Source data:

++++++

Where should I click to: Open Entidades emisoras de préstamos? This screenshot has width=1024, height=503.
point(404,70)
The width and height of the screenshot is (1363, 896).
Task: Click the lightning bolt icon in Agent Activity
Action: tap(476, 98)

++++++

Exercise:
Please render the data above as a Markdown table with two columns, No. and Entry. Number each row and skip any blank lines.

Task output:
| No. | Entry |
|---|---|
| 1 | Where should I click to: Open Entidades emisoras de préstamos? This screenshot has width=1024, height=503. |
| 2 | point(404,70) |
| 3 | The width and height of the screenshot is (1363, 896). |
| 4 | Task: Click the lightning bolt icon in Agent Activity |
| 5 | Action: tap(476, 98) |